Legal experts said, however, that courts might be less willing to apply that type of reasoning to sanctions.
“Courts have always said that it is not the domain of federal judges to second-guess factual, policy-infused judgments of emergencies or foreign policy matters that are made by the executive branch,” said Aziz Huq, a law professor at the University of Chicago. That makes this case different from one challenging an economic policy like tariffs or a domestic law, he said.
The administrative-law claim may be more likely to succeed, experts say.
“The low hanging fruit for them is to challenge the process rather than the president’s ability to have done it at all,” said Nabeel Yousef, who leads the global sanctions, export and trade practice at Freshfields, an international law firm. “I think there might be something there.”
Plaintiffs ordinarily must exhaust administrative remedies for those claims before filing a federal suit, however, and it is not clear whether the judges have done so.
(Mr. Huq and Mr. Yousef spoke about this area of law generally. They have not reviewed the new lawsuit.)
This challenge, if it works, could build on another case, one involving Francesca Albanese, a United Nations official appointed to report on human rights in the West Bank and Gaza.
This year, a U.S. federal judge temporarily blocked the administration’s sanctions against Ms. Albanese for her contributions to the I.C.C. case against Israel, though an appeals court later halted the injunction while the case is pending.
Legally, the cases are different. Ms. Albanese, who only submitted information to the court, challenged the sanctions against her on First Amendment grounds.
The lawsuit filed on Wednesday is intended, in part, to push back on what the judges believe is the punitive way in which the Trump administration is using sanctions.
Ms. Prost was at home, standing in her kitchen, when the call came informing she was being sanctioned.

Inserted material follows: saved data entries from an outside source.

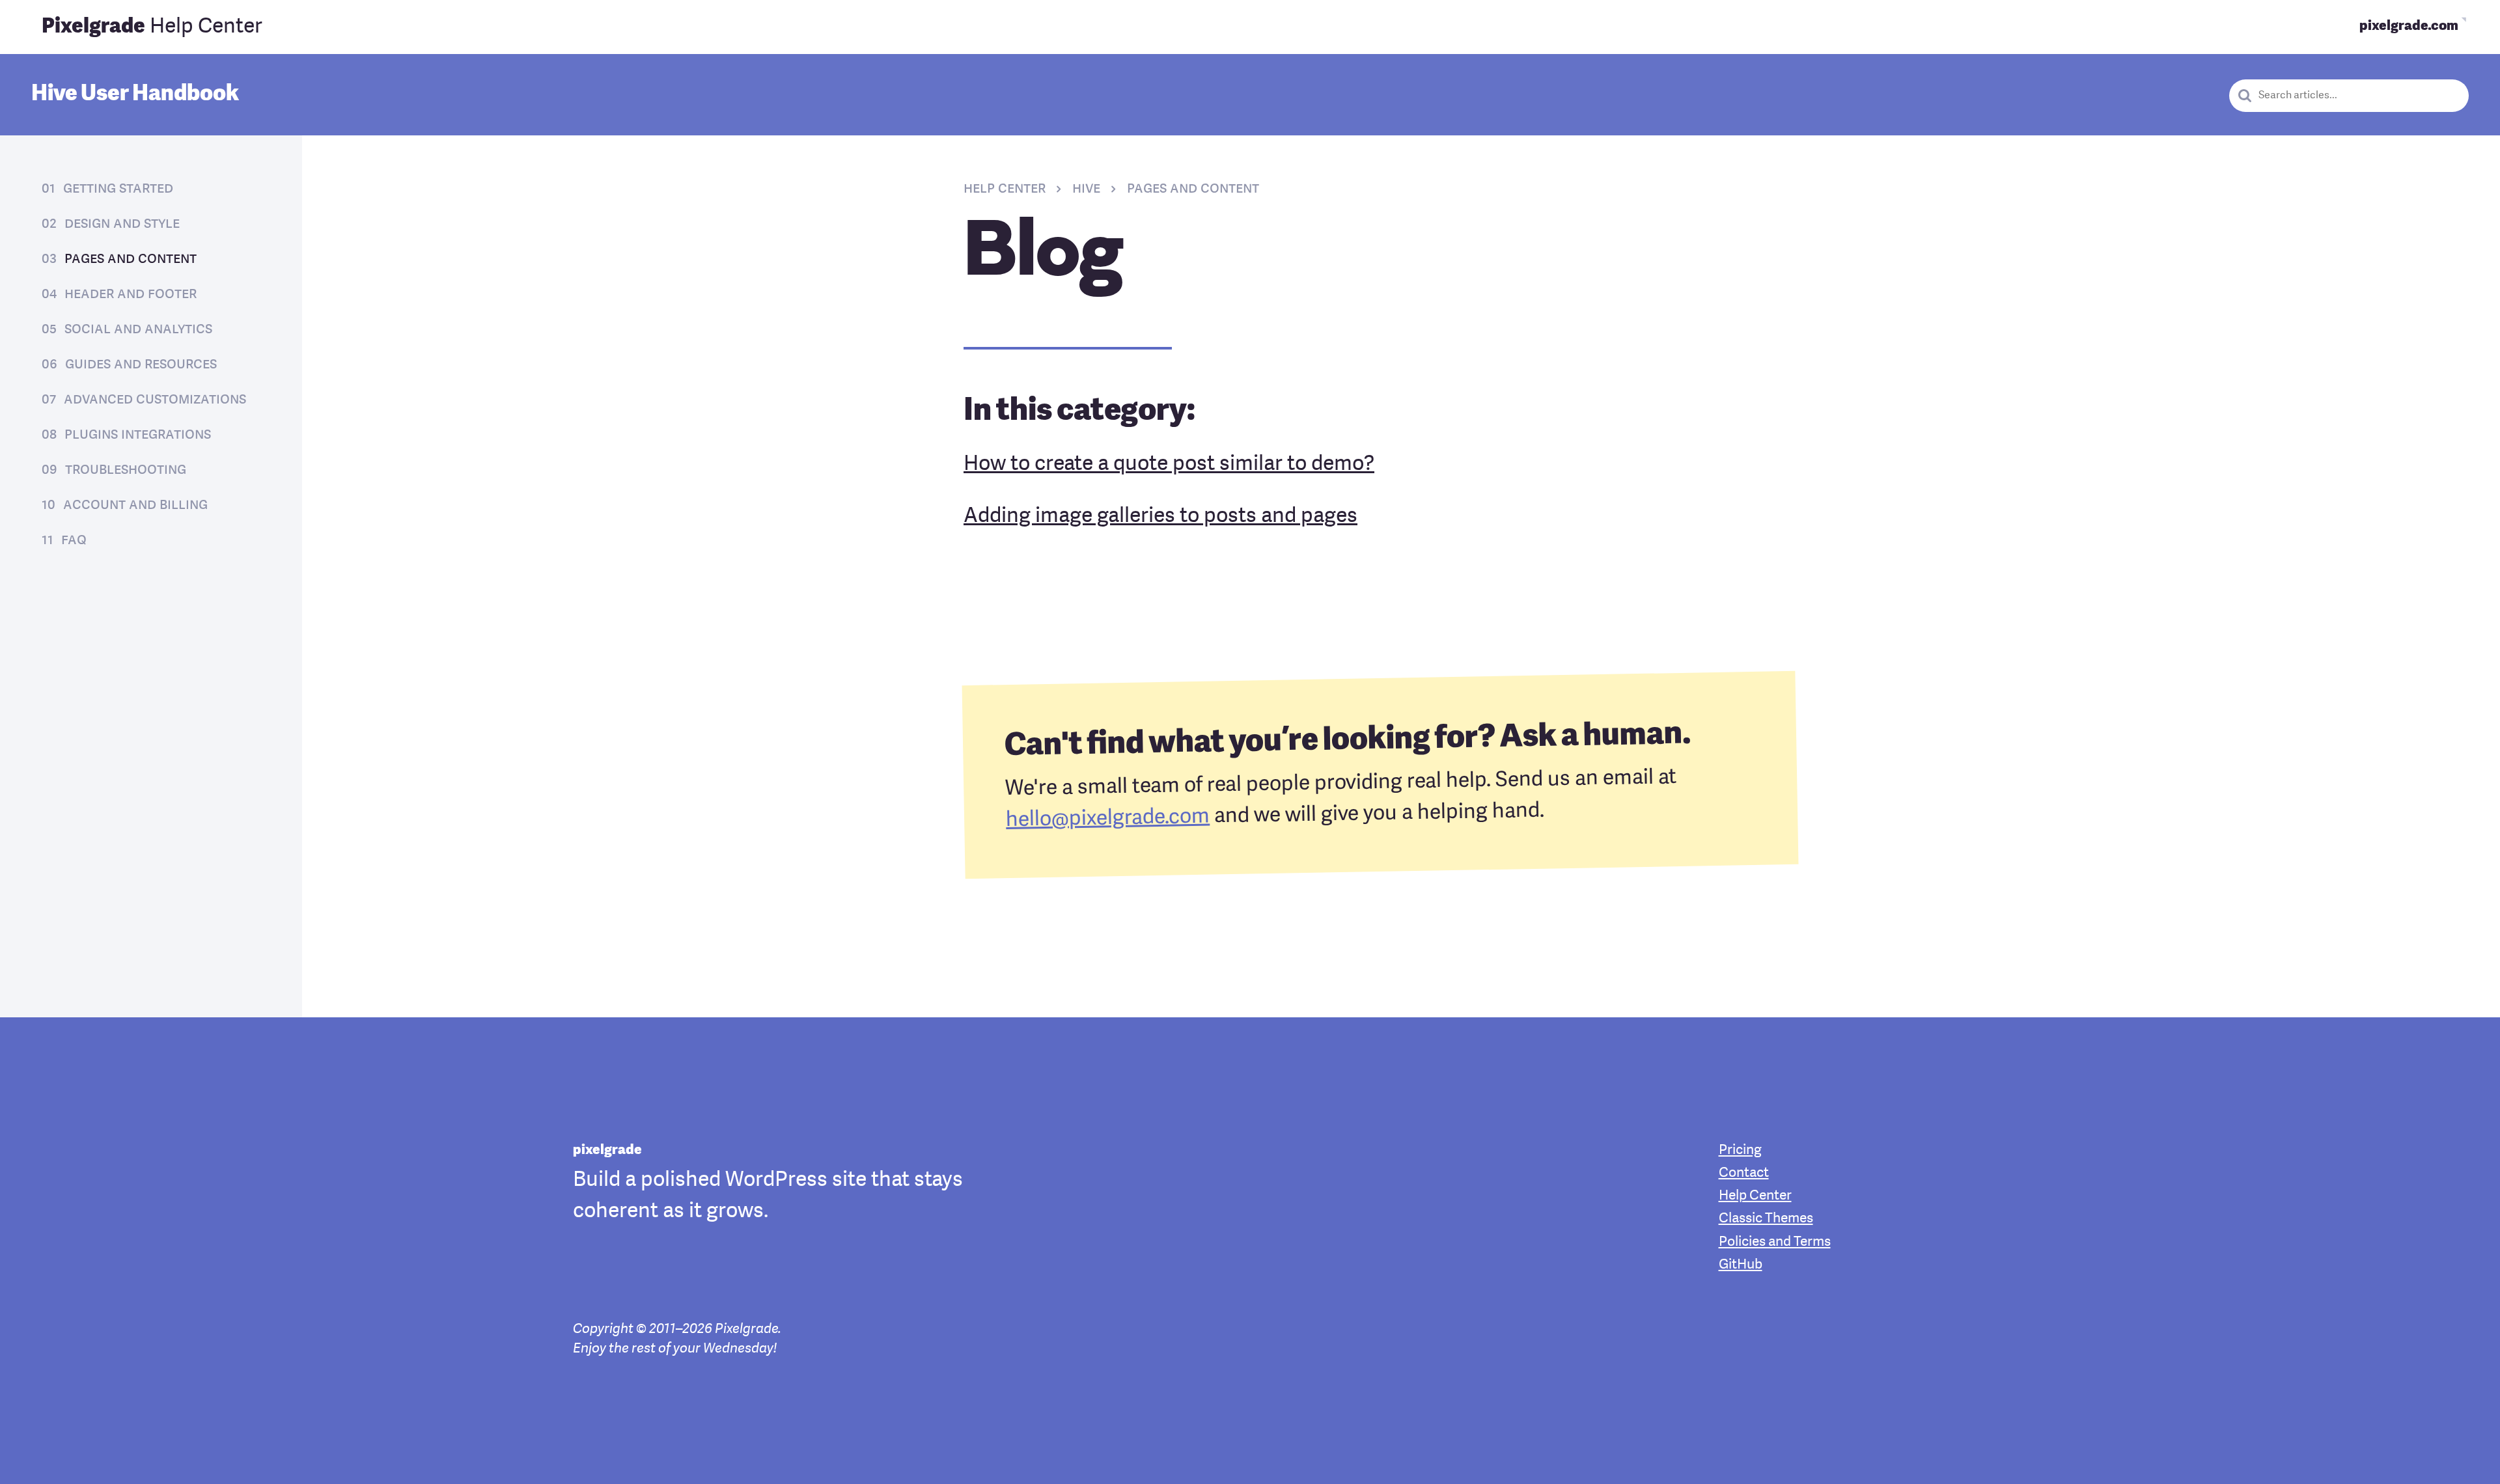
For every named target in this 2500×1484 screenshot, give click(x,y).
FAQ (74, 540)
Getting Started (118, 189)
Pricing (1740, 1150)
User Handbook (135, 94)
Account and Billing (135, 505)
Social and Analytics (138, 329)
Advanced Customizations (155, 399)
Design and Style (122, 224)
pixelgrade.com (2408, 26)
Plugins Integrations (137, 435)
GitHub (1740, 1265)
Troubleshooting (125, 470)
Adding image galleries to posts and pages (1160, 516)
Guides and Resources (141, 364)
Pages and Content (130, 259)
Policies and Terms (1775, 1242)
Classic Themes (1766, 1219)
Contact (1744, 1173)
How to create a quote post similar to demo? (1169, 464)
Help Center (152, 27)
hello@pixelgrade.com (1108, 818)
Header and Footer (130, 294)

It wasn’t a complete surprise, given that many of her colleagues had already been sanctioned, she said during an interview at The Hague this year.
Within hours, she said, she had received a message from Amazon canceling her accounts. Before long, Google and her banks got in touch. Over the following days, credit cards ceased to work.
“Hotel bookings are just a nightmare, because everyone wants that credit card,” she explained. At one point, she said, she had to borrow someone else’s credit card to pay a 15 euro bill for a highway toll pass.
Ms. Prost has a history of working on the other side of sanctions: Between 2010 and 2015, she worked with the U.N. body responsible for putting in place international sanctions against the Islamic State and Al Qaeda. She reviewed those measures.
“I’m still a believer in sanctions, believe it or not, because properly applied, I think they’re an extremely important tool,” Ms. Prost said.